**DOCUMENT PASSAGE:**
◆ ◆ ◆ ◆ ◆
16
Dec 24

Explaining Your Teen’s Illness to Siblings

Dad-Explains-to-Son.jpg“It is common for siblings to blame themselves for causing the problem.”

When a teen is mentally struggling, it can be difficult to explain the situation to siblings. Unfortunately, if you conceal the problem, they may imagine all sorts of things. Kids know when something is wrong and they deserve to know what is happening.

Depending upon the age of the child, you can give more or less information. Keep in mind that your child will be listening not only to your words, but also to your tone. They will make note of your body language. It’s important to appear in control of the situation. Answer questions honestly and admit if you do not know something. Be prudent about the details you provide. Your youngsters do not need to know that their brother has been cutting; they do need to know that he is angry or depressed and is being treated by professionals.

It is common for siblings to blame themselves for causing the problem. A sibling may say that they pestered their older brother too much and drove him to depression. Expect this possibility and be prepared to explain that this is not the case. If you think it appropriate and fitting, you can say that you initially blamed yourself too, but that now you know it is a sickness.

I recommend that you tell your child that this is a family matter and that if anyone asks him what is wrong with their sibling to simply say that he or she isn’t feeling well. If they are pressed for more information, they should should refer the person to you.
◆ ◆ ◆ ◆ ◆
**TASK SET:**
1: Based on the post about explaining a teen's illness to siblings, state whether each statement below agrees with it. (a) Younger children need to be told that their brother has been cutting. (b) Parents should admit when they do not know something. (c) A child pays attention to the parent's tone as well as the words. For each, give yes or no and quote the deciding words.
2: Reproduce word for word the portion of the post about explaining a teen's illness to siblings from "I recommend that" up to and including "person to you.".

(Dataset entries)
◆ ◆ ◆ ◆ ◆
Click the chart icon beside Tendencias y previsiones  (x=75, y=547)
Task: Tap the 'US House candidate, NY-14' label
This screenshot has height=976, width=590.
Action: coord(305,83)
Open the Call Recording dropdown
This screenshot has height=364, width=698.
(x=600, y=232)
◆ ◆ ◆ ◆ ◆
**SOLUTION LIST:**
1:
(a) No: "Your youngsters do not need to know that their brother has been cutting"
(b) Yes: "Answer questions honestly and admit if you do not know something."
(c) Yes: "your child will be listening not only to your words, but also to your tone."

2:
I recommend that you tell your child that this is a family matter and that if anyone asks him what is wrong with their sibling to simply say that he or she isn’t feeling well. If they are pressed for more information, they should should refer the person to you.